[SOURCE DATA Boundary: Start]

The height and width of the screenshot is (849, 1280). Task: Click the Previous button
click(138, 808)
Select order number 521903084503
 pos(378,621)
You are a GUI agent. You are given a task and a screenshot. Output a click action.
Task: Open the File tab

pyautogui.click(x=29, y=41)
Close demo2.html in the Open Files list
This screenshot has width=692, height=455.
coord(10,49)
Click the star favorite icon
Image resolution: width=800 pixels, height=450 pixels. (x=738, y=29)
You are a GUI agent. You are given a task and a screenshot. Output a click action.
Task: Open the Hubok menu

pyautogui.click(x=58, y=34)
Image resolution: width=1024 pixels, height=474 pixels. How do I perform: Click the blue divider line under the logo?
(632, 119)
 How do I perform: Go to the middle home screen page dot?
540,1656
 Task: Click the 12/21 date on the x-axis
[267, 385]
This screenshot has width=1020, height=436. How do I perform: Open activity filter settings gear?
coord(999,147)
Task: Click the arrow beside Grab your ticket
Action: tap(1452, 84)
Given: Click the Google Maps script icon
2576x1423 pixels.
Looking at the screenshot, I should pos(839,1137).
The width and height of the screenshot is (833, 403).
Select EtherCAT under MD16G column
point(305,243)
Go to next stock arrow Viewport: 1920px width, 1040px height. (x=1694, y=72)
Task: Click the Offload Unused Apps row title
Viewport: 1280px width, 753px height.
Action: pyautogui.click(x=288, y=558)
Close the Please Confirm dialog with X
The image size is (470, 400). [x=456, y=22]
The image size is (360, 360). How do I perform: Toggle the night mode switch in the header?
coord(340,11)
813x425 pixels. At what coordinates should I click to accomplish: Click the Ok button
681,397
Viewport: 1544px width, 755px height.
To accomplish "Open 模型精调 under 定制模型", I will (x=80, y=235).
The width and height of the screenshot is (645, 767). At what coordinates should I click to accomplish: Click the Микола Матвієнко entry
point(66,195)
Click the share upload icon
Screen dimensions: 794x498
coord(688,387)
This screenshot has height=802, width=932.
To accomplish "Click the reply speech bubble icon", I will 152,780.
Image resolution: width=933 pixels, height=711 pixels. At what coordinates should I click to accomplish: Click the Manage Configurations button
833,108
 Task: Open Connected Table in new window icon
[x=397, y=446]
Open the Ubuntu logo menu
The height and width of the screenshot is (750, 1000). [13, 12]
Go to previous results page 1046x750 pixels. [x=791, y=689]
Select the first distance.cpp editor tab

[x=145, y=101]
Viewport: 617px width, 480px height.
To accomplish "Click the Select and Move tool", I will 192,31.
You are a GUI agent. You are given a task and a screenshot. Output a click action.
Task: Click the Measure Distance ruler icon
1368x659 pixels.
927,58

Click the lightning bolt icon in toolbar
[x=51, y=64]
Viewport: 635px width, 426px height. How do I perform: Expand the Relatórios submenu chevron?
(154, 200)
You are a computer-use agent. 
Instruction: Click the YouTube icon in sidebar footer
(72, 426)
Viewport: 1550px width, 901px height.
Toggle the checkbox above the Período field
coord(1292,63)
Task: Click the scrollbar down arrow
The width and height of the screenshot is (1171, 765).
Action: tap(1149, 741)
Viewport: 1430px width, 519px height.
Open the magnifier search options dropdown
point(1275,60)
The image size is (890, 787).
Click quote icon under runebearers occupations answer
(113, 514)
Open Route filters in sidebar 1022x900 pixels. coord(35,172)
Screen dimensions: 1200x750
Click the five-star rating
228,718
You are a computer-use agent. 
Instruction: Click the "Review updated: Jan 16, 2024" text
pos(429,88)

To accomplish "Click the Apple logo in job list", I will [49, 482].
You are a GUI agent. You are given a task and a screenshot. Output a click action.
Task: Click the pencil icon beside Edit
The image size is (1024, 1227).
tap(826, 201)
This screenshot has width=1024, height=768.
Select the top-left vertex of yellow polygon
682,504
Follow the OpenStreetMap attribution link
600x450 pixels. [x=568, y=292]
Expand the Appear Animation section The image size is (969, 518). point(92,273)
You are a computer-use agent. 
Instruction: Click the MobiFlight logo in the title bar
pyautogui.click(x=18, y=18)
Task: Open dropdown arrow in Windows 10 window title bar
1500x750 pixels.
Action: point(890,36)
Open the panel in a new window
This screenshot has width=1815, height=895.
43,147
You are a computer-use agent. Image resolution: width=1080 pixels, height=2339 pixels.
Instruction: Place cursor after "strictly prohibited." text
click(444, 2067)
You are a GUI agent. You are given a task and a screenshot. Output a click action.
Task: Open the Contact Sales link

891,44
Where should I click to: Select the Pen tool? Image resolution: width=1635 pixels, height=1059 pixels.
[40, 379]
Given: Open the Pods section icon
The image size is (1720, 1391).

[SOURCE DATA Boundary: End]

* EXERCISE GOAL
Work through the entries above line by line, counting each one that includes the word "section", and give the final number only.

* RESULT
2